EC Comics: Ray Bradbury Three-Pack 3/3 (The Handler)

Mr. Benedict walked down the steps and out the gate, without once looking at his little mortuary building. He saved that pleasure for later. It was very important that things took the right precedence. It wouldn't pay to think with joy of the bodies awaiting his talents in the mortuary building. No, it was better to follow his usual day after day routine. He owuld let the conflict begin.

Mr. Benedict knew just where to get himself enraged. he spoke with Mr. Rodgers, the druggist. And he saved and put away all the slurs and intonations and insults.

MR. RODGERS: "There you are, you cold one!"

MR. BENEDICT: "Cold one. Ha, ha!"

Mr. Rodgers always had some terrible thing to say about a man in the funeral profession and outside the drug story, Mr. Benedict met up with Mr. Stuyvesant, the contractor.

MR. STUYVESANT: "Oh, hello, Benedict. How's business? I'll bet you're going at it tooth and nail! Did you get it? I said tooth and..."

MR. BENEDICT: "Yes, yes! And how's your business, Mr. Stuyvesant?"

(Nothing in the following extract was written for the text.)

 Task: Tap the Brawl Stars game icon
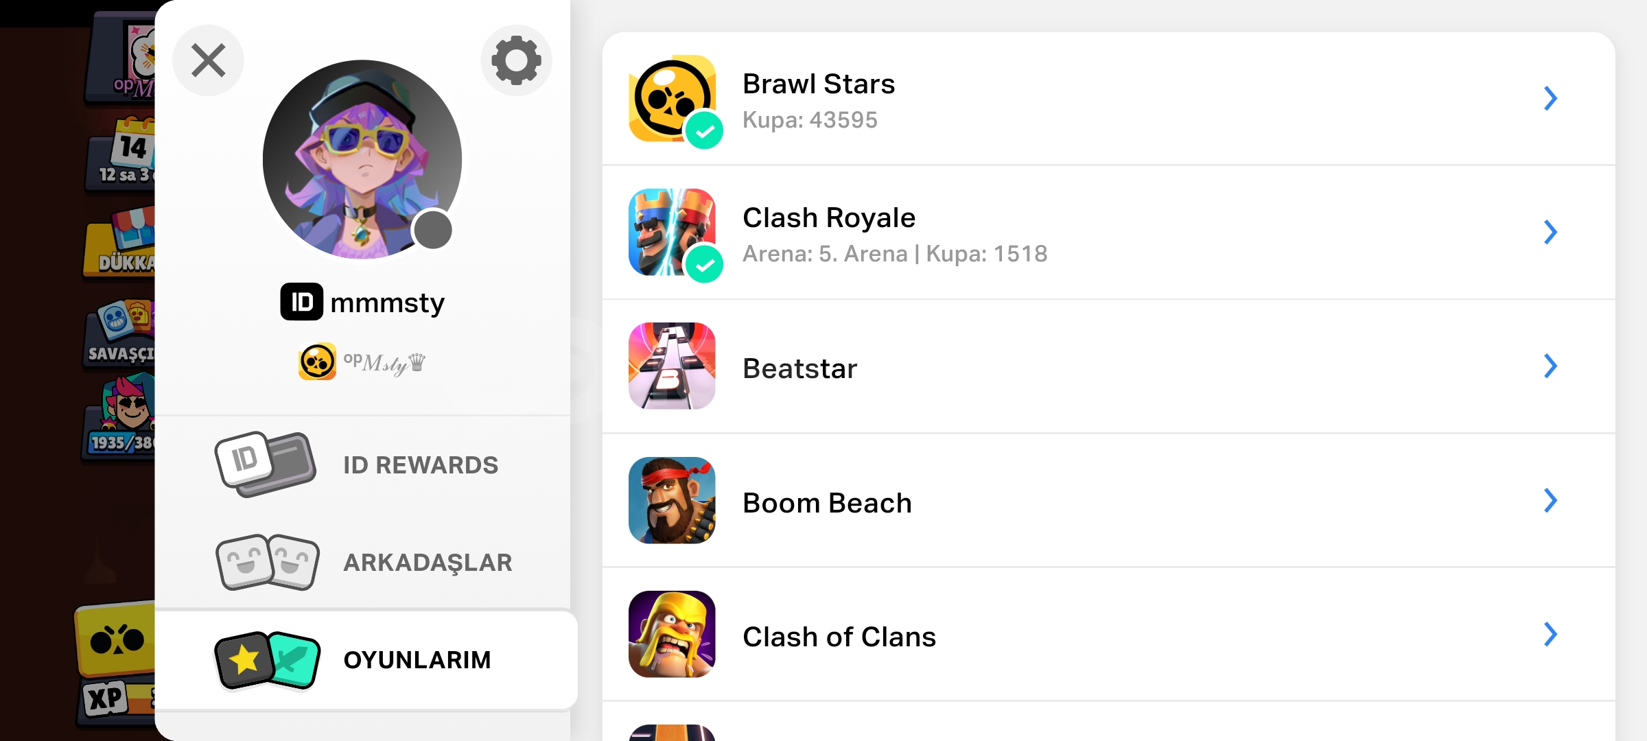[673, 99]
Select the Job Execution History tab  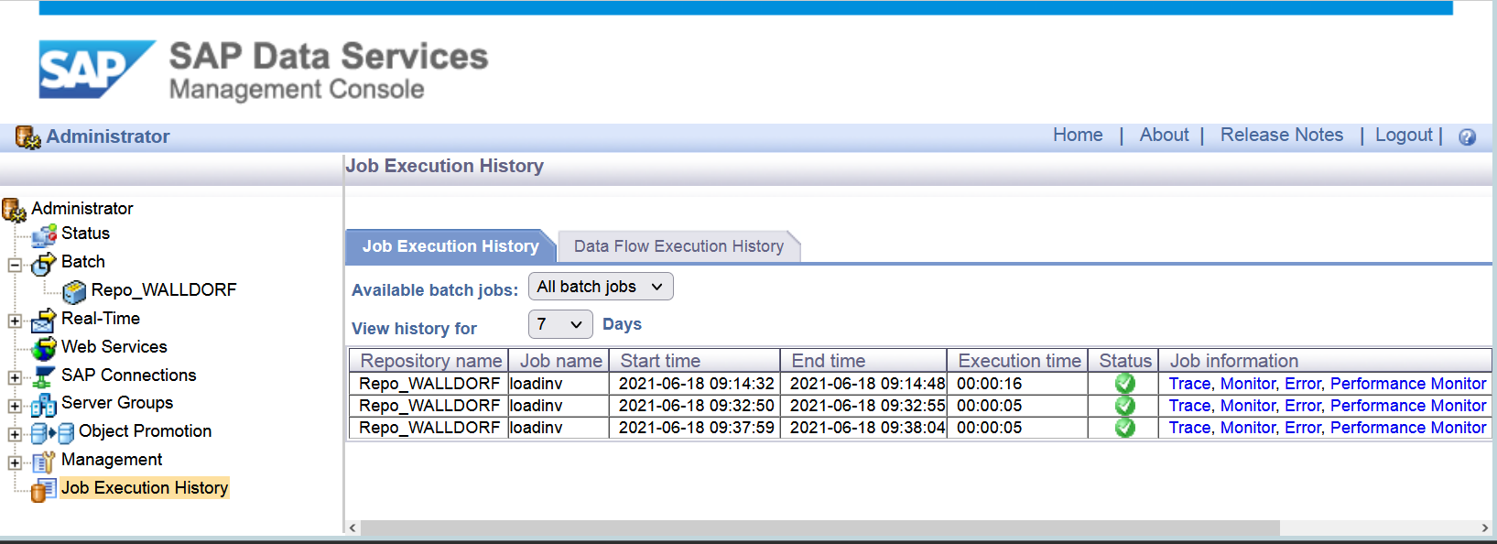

And on it went, person after person.

MAN #1: "Say, how do your hands get so cold, Benedict, old man? That's a cold shake you got there. You just get done embalming a frigid woman? Heh, that's not bad, you heard what I said?"

MR. BENEDICT: "Good, good. Well, good day!"

Mr. Benedict was the lake into which all refuse was thrown. People began with pebbles and when Mr. Benedict did not ripple, they heaved a stone, a brick, a boulder.

MR. FLINGER: "There you are, meat chopper! How are all your corned-beefs and pickled brains?"

That was Mr. Flinger, the delicatessen man. There were more, many more. Things worked to a crescendo. Finally, Mr. Benedict turned wildly and ran back through town. He was all ready now.

MAN #2: "Some body waitin' on you? Hey! Get it? I said some body."

The awful part of the day was over. The good part was now to begin. He ran eagerly up the steps of his mortuary. The room waited like a fall of snow. There were white hummocks and pale delineations of thins recumbent under sheets in the dimness. Mr. Benedict flung open the door. He was the puppet-master come home.

He stood for a long minute in the very center of his theater. In his head applause, perhaps, thundered. Then he carefully removed his coat, got into a fresh white smock and rubbed his hands together as he looked at his very good friends.

MR. BENEDICT: "Heh, heh, heh."

He walked along the sleeping rows of sheeted people. It had been a fine week; there were any number of family relics lying there. He noted each name on its white card.

MR. BENEDICT: "Mrs. Walters. Mr. Smith. Miss Brown. Mr. Andrews. Ah, good afternoon, one and all!"

Mr. Benedict lifted a sheet as if looking for a child under a bed.

MR. BENEDICT: "How are you today, Mrs. Shellmund? You're looking splendid, dear lady!"

Mr. Benedict pulled up a chair and regarded Mrs. Shellmund through a magnifying glass.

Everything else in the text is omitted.